Without as much as a whisper in the media, the Swedish intelligence agency SÄPO quitely switched employers on New Year’s day. I would have missed it myself, if not for some alert Facebook users sounding the alarm.
SÄPO, Säkerhetspolisen, translates to “Security Police” and has been the covert backbone of Swedens police force protecting the citizens against terrorists and extremist plots for decades. Like all police, they were at least in theory unpolitical, with citizen safety being the only concern.
Well, not anymore. On Jan 1, SÄPO was separated from the regular branches of the police. They no longer answer to the public, but instead report directly to the minority government.
This is a common structure in dictatorships. The regular, uniform-clad police handle regular crime, while the security forces move in the shadows to protect the interests of the government rather than the people. Nazi Germany is a well-known example, where anyone opposed to the Führer was sure to be under close watch and eventually “disappear” if getting too vocal.

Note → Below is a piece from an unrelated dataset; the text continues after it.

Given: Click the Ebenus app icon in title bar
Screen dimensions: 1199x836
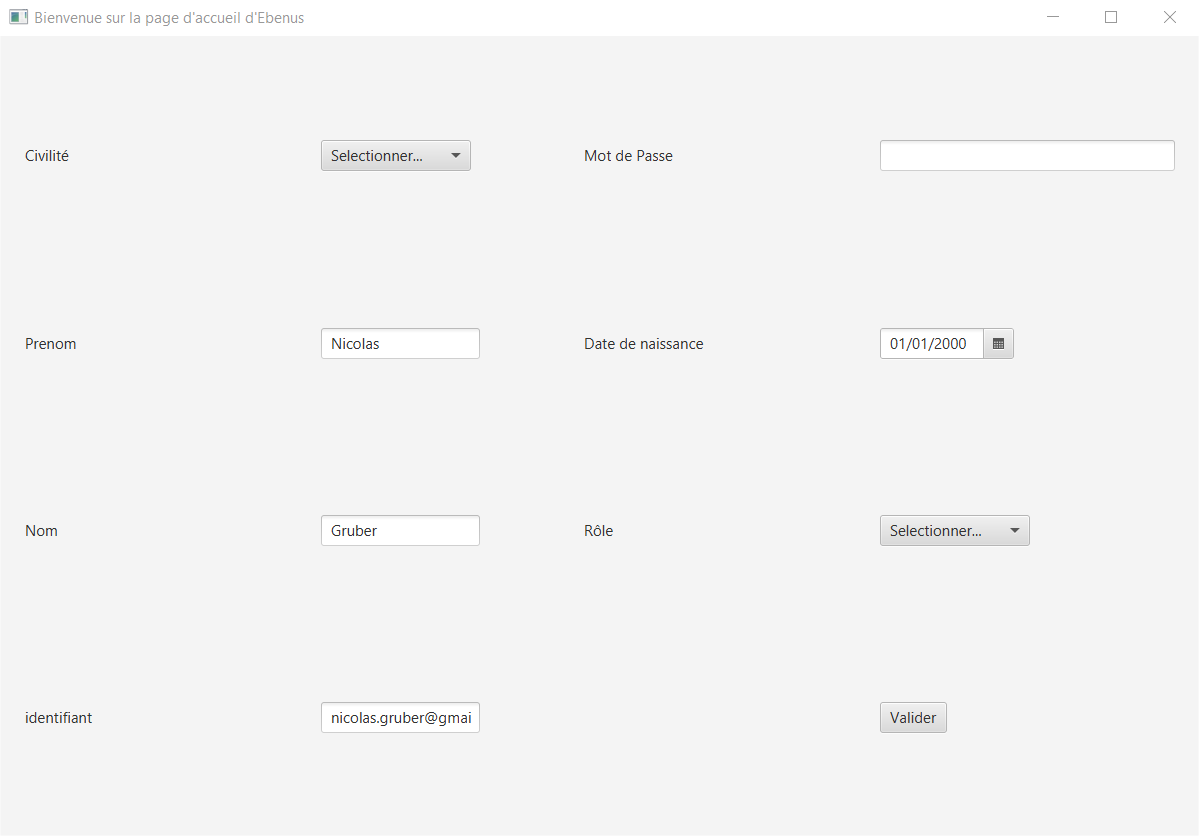Looking at the screenshot, I should tap(18, 17).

Now, before the tinfoil-hat crowd gets too worked up, this is not the situation in Sweden today. There are no jackbooted death squads dragging people away in the dead of night.
However, it is concerning that a democratic government would choose to adopt the same framework favored by dictatorships. Why the change?
It is also concerning in light of the vastly expanded authority of SÄPO to conduct surveillance against the citizenry. The hotly debated and contested FRA-laws grant SÄPO unlimited access to all phone, web and postal traffic, the right to place cameras and audio bugs in “non-public settings” and other goodies for anyone not concerned with personal freedom and integrity.
The law was also recently changed so that SÄPO can, at its sole discretion should they deem the matter “urgent,” call upon the military to fight domestic targets. The only prerequisite is that the targets are classified as “terrorists”. Which is not that far of a stretch from Prime Minister Löfvens claim that nationalist party SD is “antidemocratic” and “fascist”.
Again, I want to stress that there are no signs of political oppression today beyond the civil stigmatization. Political dissidents get shunned, excluded from unions and subjected to hate crimes by extremist left activists. But they are still allowed to speak freely, and there are no government agents busting down doors for thought crimes.
So why bring out the toolbox that enables it?